La voz de alarma saltó con la llegada de las primeras piezas al emplazamiento. Soraya Moreno señala que las figuras presentan deficiencias técnicas graves: superficies sin lijar, agujeros visibles y un uso excesivo de pintura en spray en lugar de los acabados profesionales y la paleta vibrante que lucía el boceto inicial.
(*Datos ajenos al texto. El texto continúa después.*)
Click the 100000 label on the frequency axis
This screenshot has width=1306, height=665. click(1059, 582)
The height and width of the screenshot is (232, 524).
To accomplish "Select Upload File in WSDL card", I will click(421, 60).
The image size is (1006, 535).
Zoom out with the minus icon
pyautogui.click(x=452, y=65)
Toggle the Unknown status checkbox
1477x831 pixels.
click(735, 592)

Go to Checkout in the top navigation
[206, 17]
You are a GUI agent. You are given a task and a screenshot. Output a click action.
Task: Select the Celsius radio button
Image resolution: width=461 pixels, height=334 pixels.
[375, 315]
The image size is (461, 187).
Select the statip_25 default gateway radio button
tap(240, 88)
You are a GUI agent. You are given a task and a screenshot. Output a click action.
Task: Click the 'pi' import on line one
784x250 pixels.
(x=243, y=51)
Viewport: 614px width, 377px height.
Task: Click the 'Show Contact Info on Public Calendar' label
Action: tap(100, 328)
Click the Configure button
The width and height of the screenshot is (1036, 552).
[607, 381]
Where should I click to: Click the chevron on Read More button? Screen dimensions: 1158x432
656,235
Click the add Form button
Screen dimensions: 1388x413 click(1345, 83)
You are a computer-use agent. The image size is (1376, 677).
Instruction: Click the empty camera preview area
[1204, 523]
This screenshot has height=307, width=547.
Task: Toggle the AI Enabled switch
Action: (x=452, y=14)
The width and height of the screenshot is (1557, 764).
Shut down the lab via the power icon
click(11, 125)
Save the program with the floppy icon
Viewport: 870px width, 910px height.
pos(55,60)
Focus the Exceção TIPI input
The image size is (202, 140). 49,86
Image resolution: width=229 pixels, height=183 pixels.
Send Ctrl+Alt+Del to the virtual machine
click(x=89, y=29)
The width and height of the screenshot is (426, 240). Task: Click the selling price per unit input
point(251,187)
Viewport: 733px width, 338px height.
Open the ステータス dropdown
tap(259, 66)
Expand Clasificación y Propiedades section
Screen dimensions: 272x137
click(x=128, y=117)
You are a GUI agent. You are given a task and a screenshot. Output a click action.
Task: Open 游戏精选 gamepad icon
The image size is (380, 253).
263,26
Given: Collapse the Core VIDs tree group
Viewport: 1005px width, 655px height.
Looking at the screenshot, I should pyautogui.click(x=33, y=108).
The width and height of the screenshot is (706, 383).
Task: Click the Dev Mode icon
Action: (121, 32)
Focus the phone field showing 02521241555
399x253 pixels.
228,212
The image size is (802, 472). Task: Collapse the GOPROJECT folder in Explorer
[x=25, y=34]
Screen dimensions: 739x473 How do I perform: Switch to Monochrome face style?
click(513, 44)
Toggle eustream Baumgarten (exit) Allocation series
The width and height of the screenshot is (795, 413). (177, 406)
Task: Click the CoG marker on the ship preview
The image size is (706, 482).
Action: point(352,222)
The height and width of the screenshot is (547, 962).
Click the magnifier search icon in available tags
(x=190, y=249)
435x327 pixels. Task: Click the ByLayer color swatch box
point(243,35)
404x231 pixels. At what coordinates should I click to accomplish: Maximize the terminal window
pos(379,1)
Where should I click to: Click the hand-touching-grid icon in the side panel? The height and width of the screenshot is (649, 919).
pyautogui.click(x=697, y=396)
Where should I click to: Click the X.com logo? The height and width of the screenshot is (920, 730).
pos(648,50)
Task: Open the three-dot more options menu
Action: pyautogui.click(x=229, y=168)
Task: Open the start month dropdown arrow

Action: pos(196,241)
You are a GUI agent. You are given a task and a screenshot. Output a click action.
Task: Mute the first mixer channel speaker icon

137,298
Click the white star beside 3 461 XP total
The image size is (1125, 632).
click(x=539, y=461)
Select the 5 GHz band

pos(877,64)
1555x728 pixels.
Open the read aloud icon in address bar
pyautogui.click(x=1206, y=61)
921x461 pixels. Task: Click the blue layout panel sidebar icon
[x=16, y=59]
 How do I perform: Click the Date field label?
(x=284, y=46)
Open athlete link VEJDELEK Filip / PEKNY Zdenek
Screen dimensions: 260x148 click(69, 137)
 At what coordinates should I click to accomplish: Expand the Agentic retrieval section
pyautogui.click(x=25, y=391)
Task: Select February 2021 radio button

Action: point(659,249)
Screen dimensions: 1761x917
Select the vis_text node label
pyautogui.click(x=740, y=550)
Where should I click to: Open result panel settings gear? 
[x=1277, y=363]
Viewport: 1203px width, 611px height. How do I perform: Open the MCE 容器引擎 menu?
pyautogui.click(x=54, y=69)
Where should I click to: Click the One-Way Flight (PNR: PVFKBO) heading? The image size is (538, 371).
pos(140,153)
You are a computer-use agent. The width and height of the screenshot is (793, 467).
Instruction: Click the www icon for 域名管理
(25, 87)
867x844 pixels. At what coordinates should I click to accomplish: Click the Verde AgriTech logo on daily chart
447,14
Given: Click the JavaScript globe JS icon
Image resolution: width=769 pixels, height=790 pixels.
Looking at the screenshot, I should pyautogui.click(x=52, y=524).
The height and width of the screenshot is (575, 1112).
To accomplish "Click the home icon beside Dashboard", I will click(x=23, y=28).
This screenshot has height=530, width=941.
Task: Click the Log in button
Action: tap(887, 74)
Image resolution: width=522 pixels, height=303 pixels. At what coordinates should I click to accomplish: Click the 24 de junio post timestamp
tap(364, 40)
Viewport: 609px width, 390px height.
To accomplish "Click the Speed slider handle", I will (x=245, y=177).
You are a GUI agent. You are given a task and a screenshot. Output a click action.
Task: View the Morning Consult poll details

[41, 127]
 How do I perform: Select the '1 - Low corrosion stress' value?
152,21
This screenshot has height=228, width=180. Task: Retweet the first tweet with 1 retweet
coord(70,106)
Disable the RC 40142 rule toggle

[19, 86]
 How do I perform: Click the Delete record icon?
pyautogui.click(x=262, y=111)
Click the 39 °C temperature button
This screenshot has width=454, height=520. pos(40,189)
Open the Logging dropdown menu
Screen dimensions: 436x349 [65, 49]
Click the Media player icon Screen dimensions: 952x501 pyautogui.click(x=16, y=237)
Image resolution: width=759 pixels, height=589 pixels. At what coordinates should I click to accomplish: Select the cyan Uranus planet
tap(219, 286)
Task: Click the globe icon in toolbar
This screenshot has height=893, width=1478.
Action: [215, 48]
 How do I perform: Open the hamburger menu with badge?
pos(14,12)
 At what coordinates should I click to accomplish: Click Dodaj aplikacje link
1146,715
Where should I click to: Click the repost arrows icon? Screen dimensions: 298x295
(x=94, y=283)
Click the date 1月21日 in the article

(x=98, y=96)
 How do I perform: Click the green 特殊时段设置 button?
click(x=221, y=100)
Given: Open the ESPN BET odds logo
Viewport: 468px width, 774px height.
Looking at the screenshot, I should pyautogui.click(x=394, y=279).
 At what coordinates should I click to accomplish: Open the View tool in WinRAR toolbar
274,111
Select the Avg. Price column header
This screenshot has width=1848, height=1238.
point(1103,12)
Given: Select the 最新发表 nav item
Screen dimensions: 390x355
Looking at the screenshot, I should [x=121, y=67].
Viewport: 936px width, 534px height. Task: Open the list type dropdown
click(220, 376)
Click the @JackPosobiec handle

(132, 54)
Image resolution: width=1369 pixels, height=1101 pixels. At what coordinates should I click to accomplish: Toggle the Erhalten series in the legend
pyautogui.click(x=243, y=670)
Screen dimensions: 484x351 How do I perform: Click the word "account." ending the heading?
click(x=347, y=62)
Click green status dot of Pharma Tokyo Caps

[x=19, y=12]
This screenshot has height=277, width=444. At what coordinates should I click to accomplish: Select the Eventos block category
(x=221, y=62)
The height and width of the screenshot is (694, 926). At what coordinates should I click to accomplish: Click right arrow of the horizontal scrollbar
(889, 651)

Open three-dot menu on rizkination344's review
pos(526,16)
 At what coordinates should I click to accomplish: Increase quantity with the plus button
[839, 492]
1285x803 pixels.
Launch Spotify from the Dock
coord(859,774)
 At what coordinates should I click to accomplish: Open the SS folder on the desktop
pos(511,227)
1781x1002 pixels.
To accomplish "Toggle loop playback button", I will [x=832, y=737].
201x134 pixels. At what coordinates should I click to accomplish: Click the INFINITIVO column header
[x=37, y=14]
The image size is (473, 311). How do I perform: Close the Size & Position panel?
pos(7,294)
«Es, posiblemente, la falla de menor calidad en nuestras tres décadas de historia. Incluso cuando los propios falleros hemos montado el monumento, el resultado ha sido más digno», lamenta la presidenta.
Por su parte, la fallera mayor, Amanda Giménez, ha puntualizado que la comisión había realizado un esfuerzo económico adicional para garantizar un monumento a la altura de las expectativas. Desde la directiva sienten que se ha jugado con su ilusión y sus recursos, y subrayan que, aunque el presupuesto sea modesto, el compromiso profesional del artista debe cumplirse.
En medio de la polémica, el consuelo para Campaments llega de la mano de Jorge Gil, responsable de la falla infantil «Tempus fugit». En este caso, la comisión sí se muestra satisfecha con un trabajo que califican de «precioso» y que cumple con los estándares esperados.
Los miembros de la Falla Campaments se reunirán tras la plantà para evaluar la situación y decidir si emprenden acciones legales contra el artista. Por ahora, el objetivo es claro: no permitir que este revés empañe la fiesta. La presidenta ha asegurado que, a pesar del mal sabor de boca, la comisión «vivirá las fallas a tope».